When I arrived at the market place in a town of Zambales Province with the Preda Fair Trade team, I was to meet the women tribal leaders of the Aeta community from the mountains. We found them at the back of the market and they were very disappointed and angry. We sat in the shade of a tree to hear their story of commercial exploitation and traders cheating.
They told me their men had spent two days climbing the mango trees and harvesting the mango fruits, both carabao and pico variety, and they had carried them in sacks to the town to sell them. The selling price of the mango retail by the town’s traders was 35 pesos a kilo but the Aeta had only been offered 5 pesos a kilo. This would not be enough to earn them enough money to buy a few kilos of rice. They said it was unjust and unfair they were being cheated by a corrupt trading system. This favored the rich and exploited the poor.
This is one of the very reasons that poor farmers remain poor and why indigenous tribal people of the Philippines and elsewhere are among the poorest of the poor. They can survive on their ancestral lands by growing a variety of vegetables, raising chickens and goats but when they need medicine, school supplies for their children to go to school or to buy clothes and household items, they come up short of cash. Their products are not given the right and true value. They have no one to protest to or appeal the rigged system.
The sale of their agriculture products is their only hope of earning an income. But they are frequently cheated and exploited. They have to borrow money from the commercial traders in the markets and that is another reason they have to accept a very low price for their banana, coconut and mangos products.
Many a scholarly paper and institution research work on the roots of poverty overlooks the social and trade injustice factor in the lives of hundreds of thousands of small farmers. The rich dominate the trade and can dictate the buying price of the products.
This was the problem that we were determined to solve and to do it through Fair Trade and making the products organically certified. We worked with the indigenous Aeta farmers and held meetings and seminars on fair trade criteria and the organic standards. It turned out that little trading company we set up was able to find an export market among the World Shops and in supermarkets that paid a fair price for the products and this we passed on to the farmers.
Instead of just five pesos a kilo, we offered to buy their pico and carabao mangos at a much higher price a kilo. The farmers were elated at this high price and they all agreed to follow the criteria of being fair in their lives. They attended seminars and training in organic methods and standards.
They learned how important it is to respect the rights of women and children. Although the Aeta women are fairly empowered and several are elders or chieftains of their small groups in the remote mountain villages. The training is also to improve hygiene and sanitation in the villages and send their children to school and never to make them work other than help around the house and farm.
The project brings additional help in providing thousands of mango saplings, coconut seedlings, cacao and coffee plants to the farmers to strengthen their historical and legitimate claims on their ancestral lands and provide more and a variety of crops for future income.

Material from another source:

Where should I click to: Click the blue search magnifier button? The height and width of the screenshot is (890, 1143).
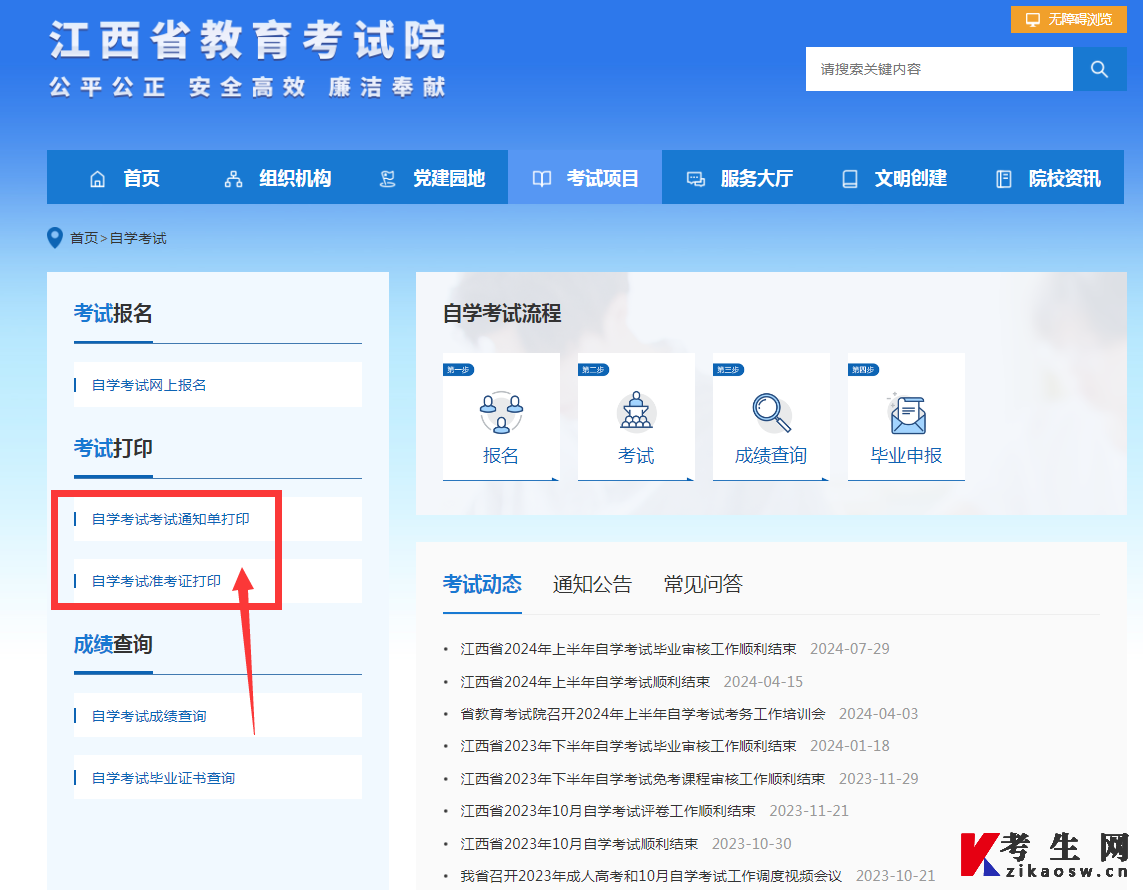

They received hand pumps for their villages and in one village a water system with a holding tank and distribution pipes was built.

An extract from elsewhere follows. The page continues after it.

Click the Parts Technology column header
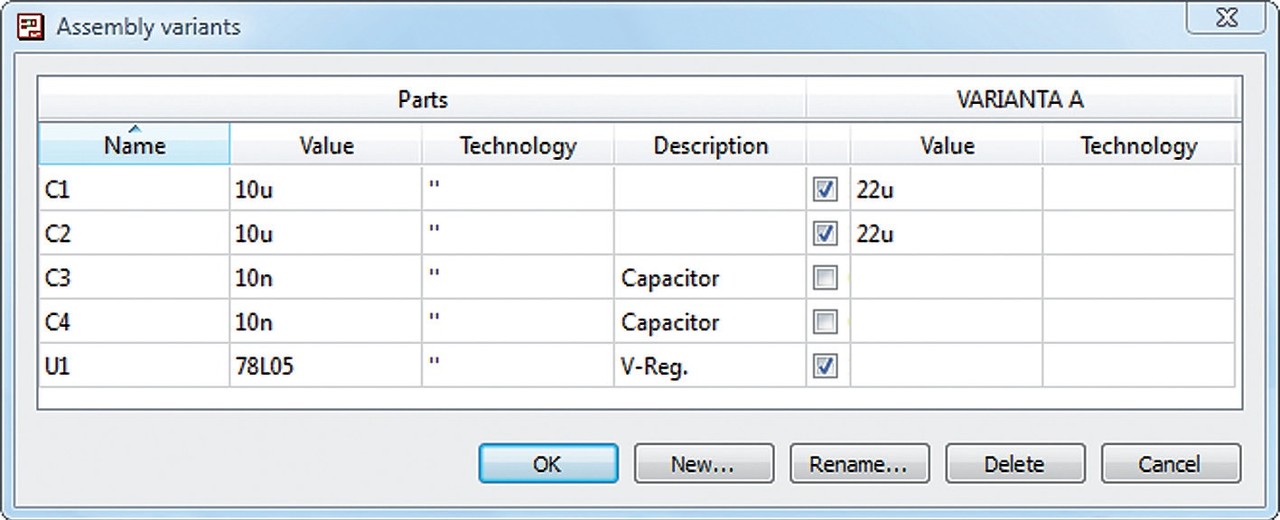Screen dimensions: 1280x520 [x=518, y=146]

The organic training over a three year period was the most challenging of all. The Aeta farmers live in the remote mountains and while there are no chemical used, there is strict monitoring. They could not afford chemicals or pesticides but they had their natural fertilization methods for their crops already. What was challenging was training leaders to monitor and make regular inspections of the mountain range to be sure all the organic criteria were being implemented and to document everything.

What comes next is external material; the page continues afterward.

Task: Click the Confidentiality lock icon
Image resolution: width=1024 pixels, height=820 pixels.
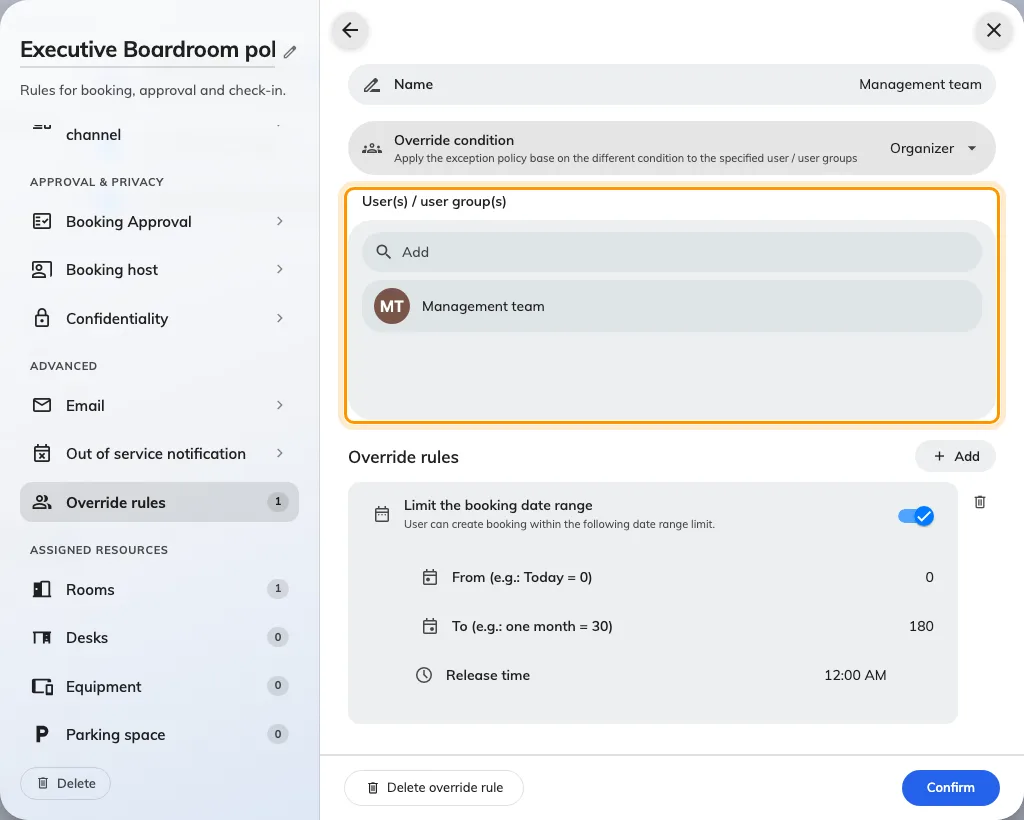Action: point(42,318)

These simple yet wise and intelligent farmers knew and loved their environment upon which their survival depended. They could easily understand that the forest has to be guarded and protected. Finally, they were ready for the visit of the local and international organic inspectors.
They came and spent a few days visiting the area at random, looking to see the mango growing areas were clean of any chemicals or unacceptable farming methods. They inspected the reams of documents prepared and finally they left.
A few months later and after much payment for fees, travel payments and expenses of the inspectors, the area was declared to be organic. It was and is a great achievement. Now we have to see that it stays that way. We hope the climate change will not damage the flowering of the trees and the farmers will have a good harvest and earn higher prices for their organic fair traded mangos.